Maurice Pialat

French Filmmaker

Maurice Pialat, 77, a French filmmaker who won the Cannes Film Festival's coveted Palme d'Or in 1987 for "Under Satan's Sun," a tale about a monk's encounter with the devil, died Jan. 11 at his home in Paris. He had hypertension and kidney ailments.

The movie, adapted from a novel by Georges Bernanos, starred Ge{acute}rard Depardieu as the clergyman and Sandrine Bonnaire as a girl representing both purity and moral corruption.

Mr. Pialat directed 11 films in a career stretching over four decades. He made his last movie, "Le Garc{cedil}u," in 1995.

Charles "Carel" Sternberg

Refugee Relief Official

Charles "Carel" Sternberg, 91, a former refugee who served as executive director of the International Rescue Committee, the leading nonsectarian voluntary agency for refugee relief, for 20 years before retiring in 1985, died of pneumonia Jan. 16 at a hospital in Forest Hills, N.Y.

Mr. Sternberg graduated from Charles University in his native Czechoslovakia and worked for 20th Century Fox in Prague before fleeing from the Nazis to France in 1938. He later fled France after the Germans invaded that country and served in the U.S. Army during World War II.

In 1946, he joined the IRC in New York. After serving in Germany as a caseworker, he returned to New York in 1947 and became the organization's executive director in 1965.

Sir Anthony Havelock-Allan

Movie Producer

Sir Anthony Havelock-Allan, 98, a prolific movie producer during the 1940s who was a past chairman of the British Film Academy, died Jan. 11 in London. The cause of death was not reported.

Sir Anthony made several well-regarded wartime propaganda films in the 1940s.
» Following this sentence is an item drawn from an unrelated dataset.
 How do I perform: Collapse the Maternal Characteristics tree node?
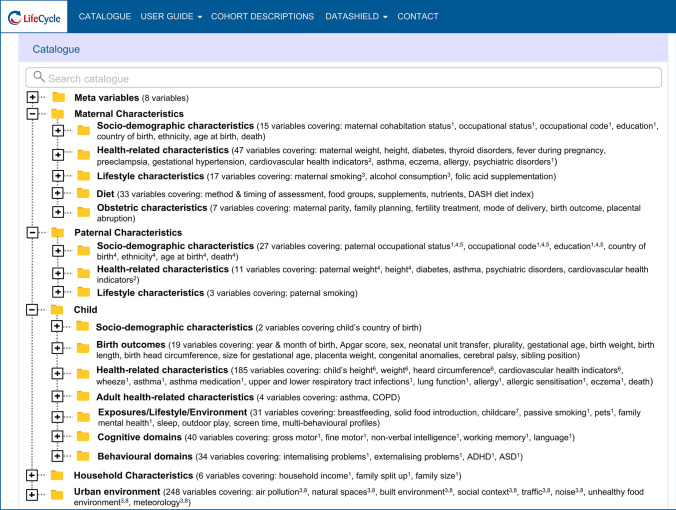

In 1942, he worked with Noel Coward and David Lean on "In Which We Serve" and produced "Unpublished Story" and in 1944 helped adapt "This Happy Breed."

He established the production company Cineguild in 1943 and produced movies including "Blithe Spirit" in 1945 and "Brief Encounter" and "Great Expectations" in 1946. He received best-screenplay Oscar nominations for "Brief Encounter" and "Great Expectations." Other credits included "Blanche Fury" in 1947, "The Small Voice" in 1948 and "Orders to Kill" in 1958.

William T. Cloney

Race Director

William T. Cloney, 91, who oversaw the growth of the Boston Marathon from a race of 147 men into an international event drawing thousands of male and female runners, died Jan. 16 in a hospital in Weymouth, Mass. The cause of death was not reported.

Mr. Cloney, who was race director from 1947 to 1982 and president of the Boston Athletic Association from 1964 to 1982, served during an era in which women gained the right to compete in the Marathon.

Under Mr. Cloney, a former Boston newspaper sports reporter and editor, the marathon established qualifying times in the early 1970s. He oversaw the race's rapid growth during the running boom of the late 1970s and early 1980s.